Task item – Your output should be exactly the lines from the one containing "Instruction: Tick the" through the final line of the records, both included, with every picture left out.

Material for this task –
★ ★ ★ ★ ★ ★ ★

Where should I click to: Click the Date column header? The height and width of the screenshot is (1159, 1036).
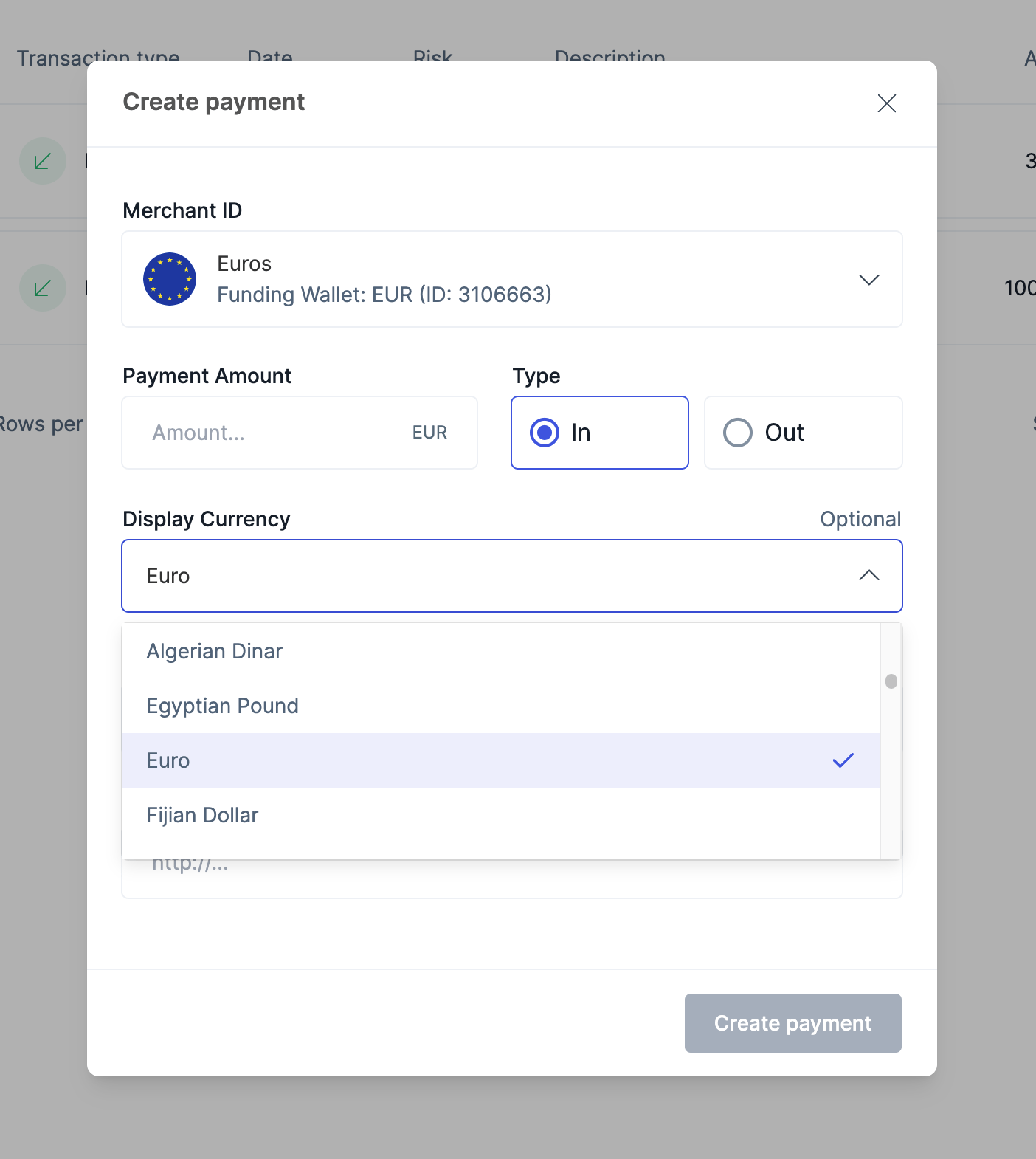(x=270, y=58)
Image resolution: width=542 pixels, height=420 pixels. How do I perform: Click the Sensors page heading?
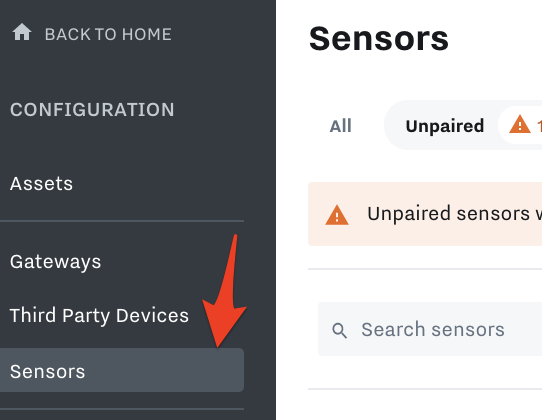(379, 39)
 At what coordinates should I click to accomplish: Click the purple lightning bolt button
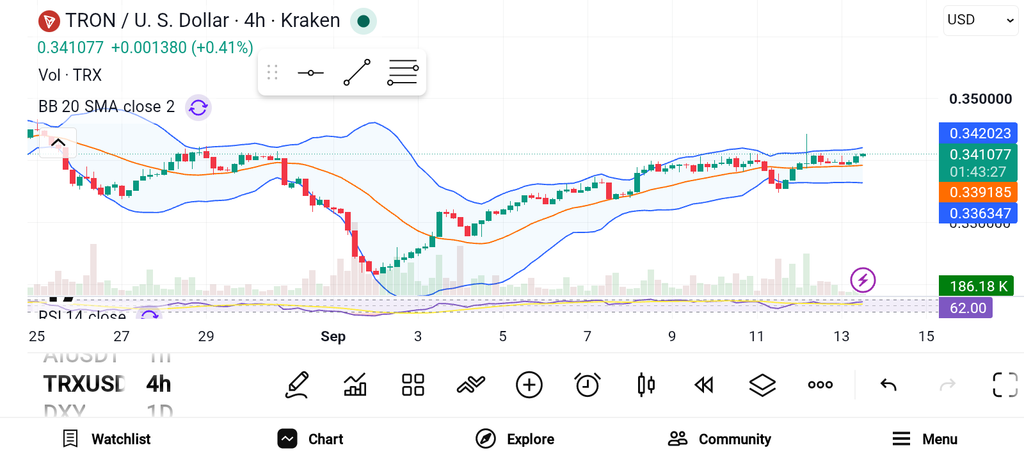863,280
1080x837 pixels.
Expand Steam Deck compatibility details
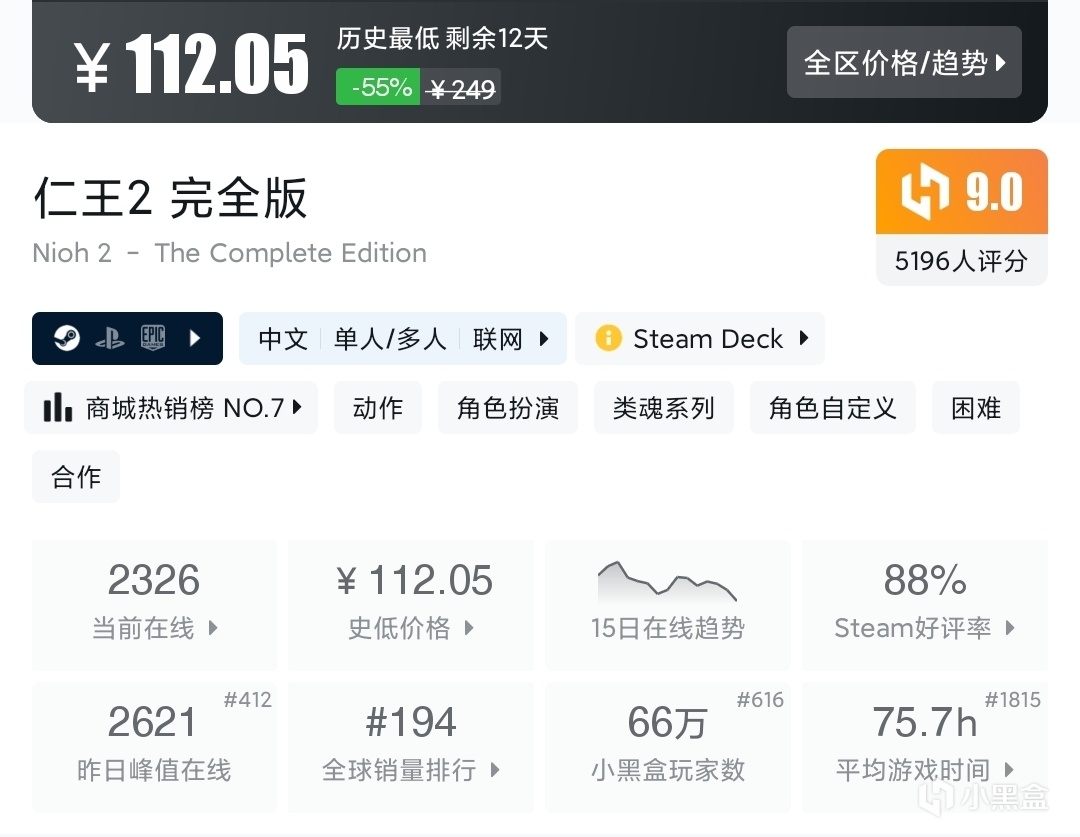point(803,339)
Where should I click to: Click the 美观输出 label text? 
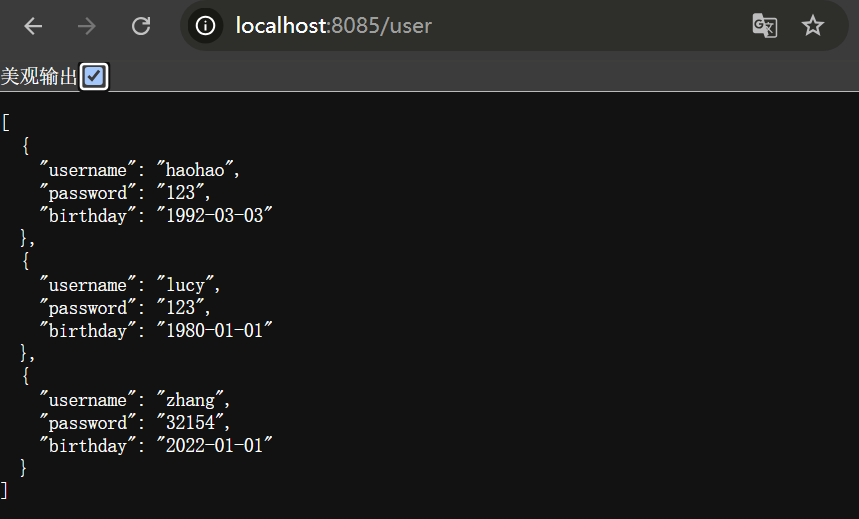tap(39, 77)
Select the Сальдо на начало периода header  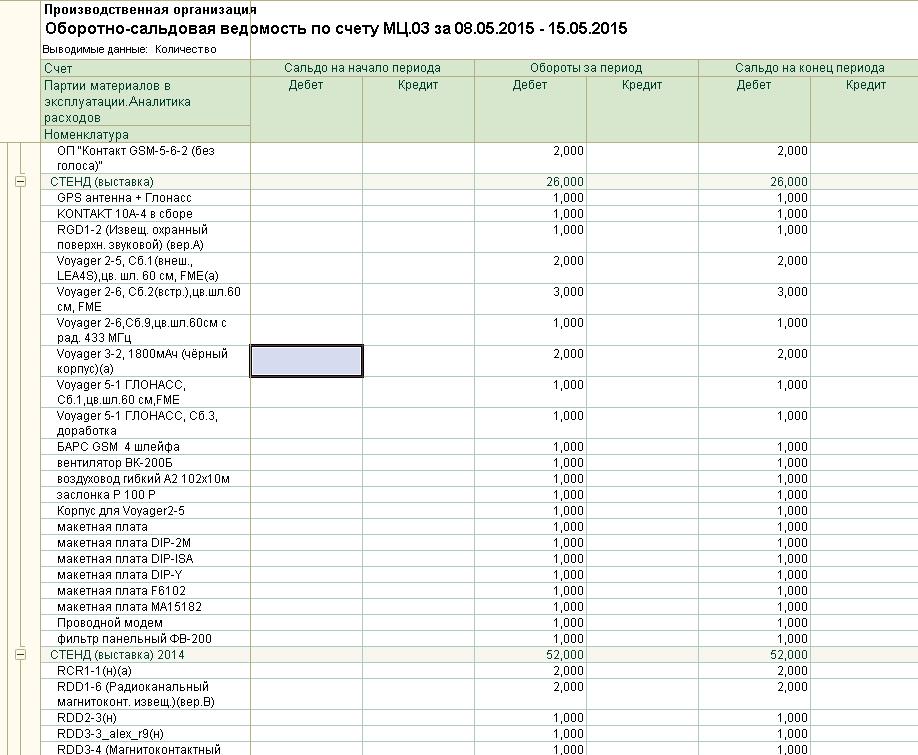tap(362, 68)
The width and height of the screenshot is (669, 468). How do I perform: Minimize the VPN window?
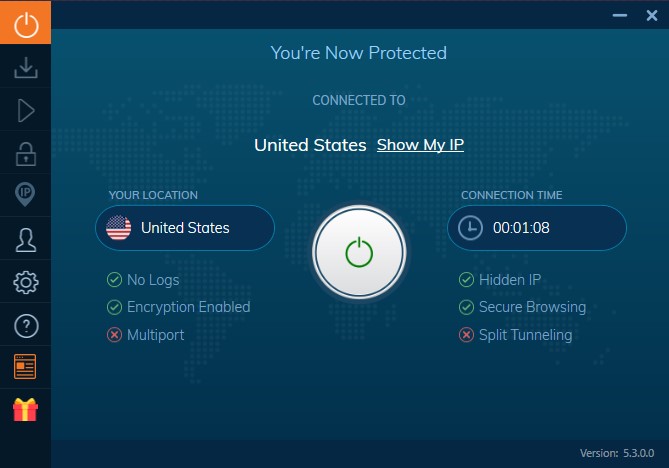click(x=620, y=16)
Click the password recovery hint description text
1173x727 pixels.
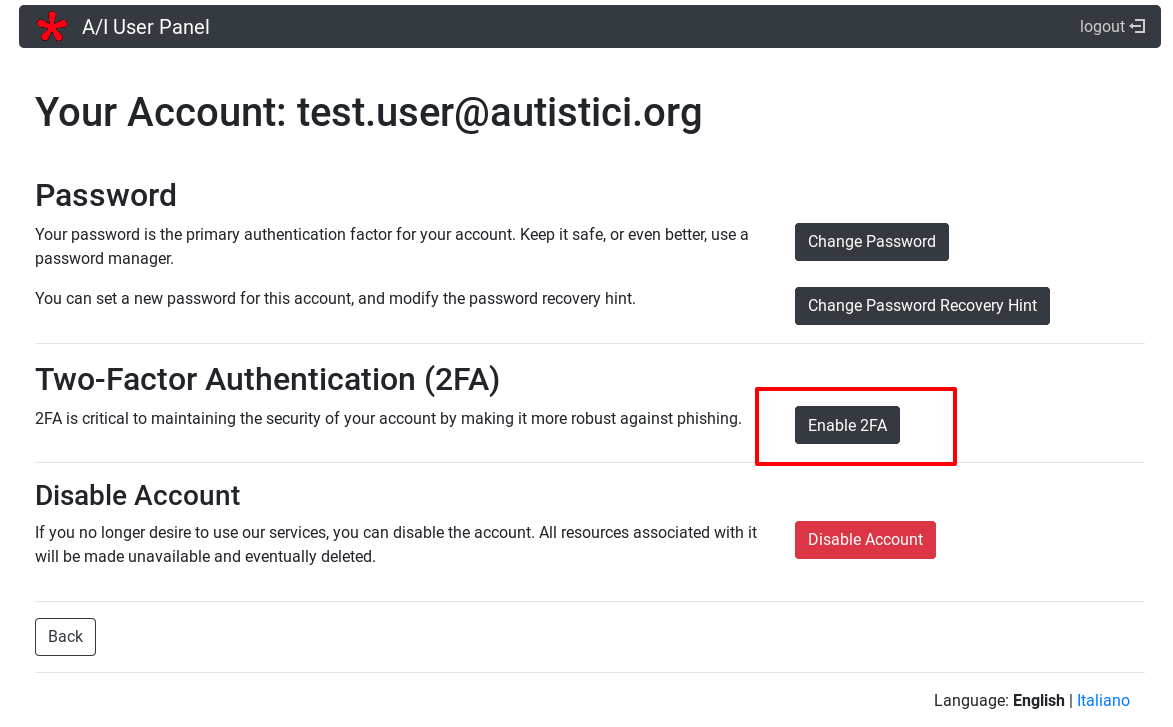pyautogui.click(x=335, y=298)
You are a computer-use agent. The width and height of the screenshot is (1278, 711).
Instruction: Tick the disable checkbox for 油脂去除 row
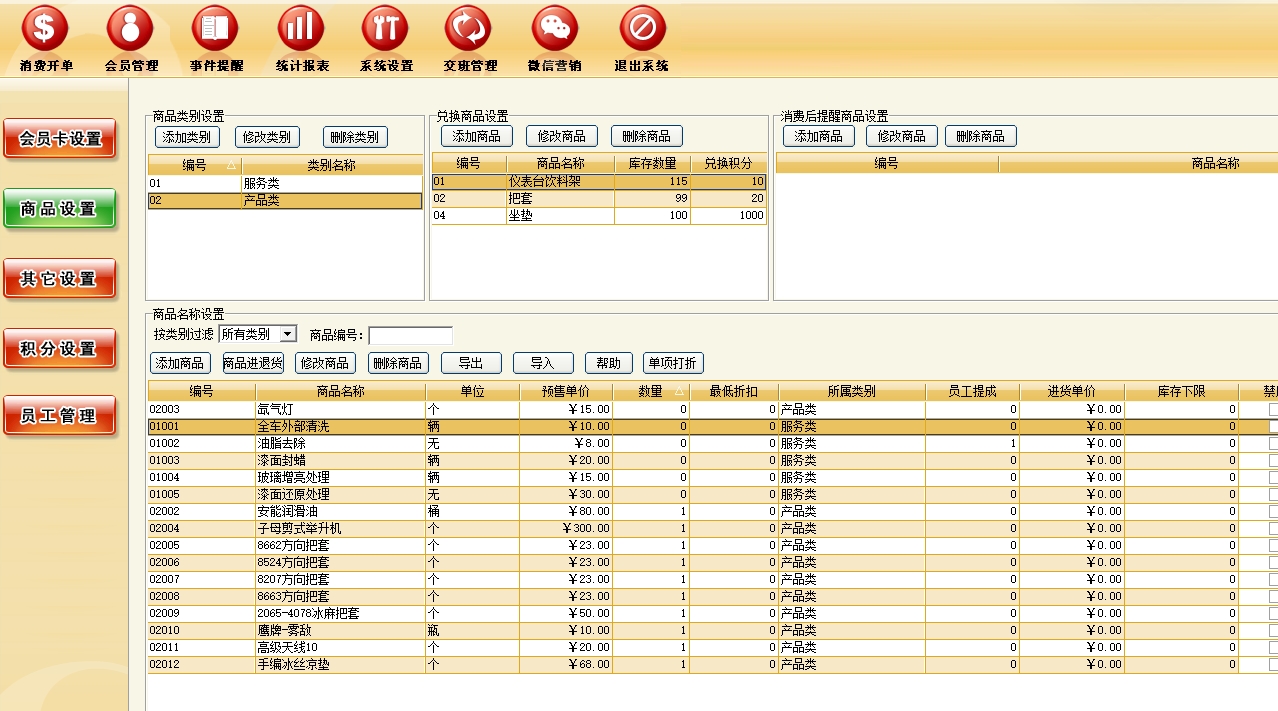[1273, 443]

★ ★ ★ ★ ★ ★ ★

Exercise result –
Instruction: Tick the disable checkbox for 油脂去除 row
[1273, 443]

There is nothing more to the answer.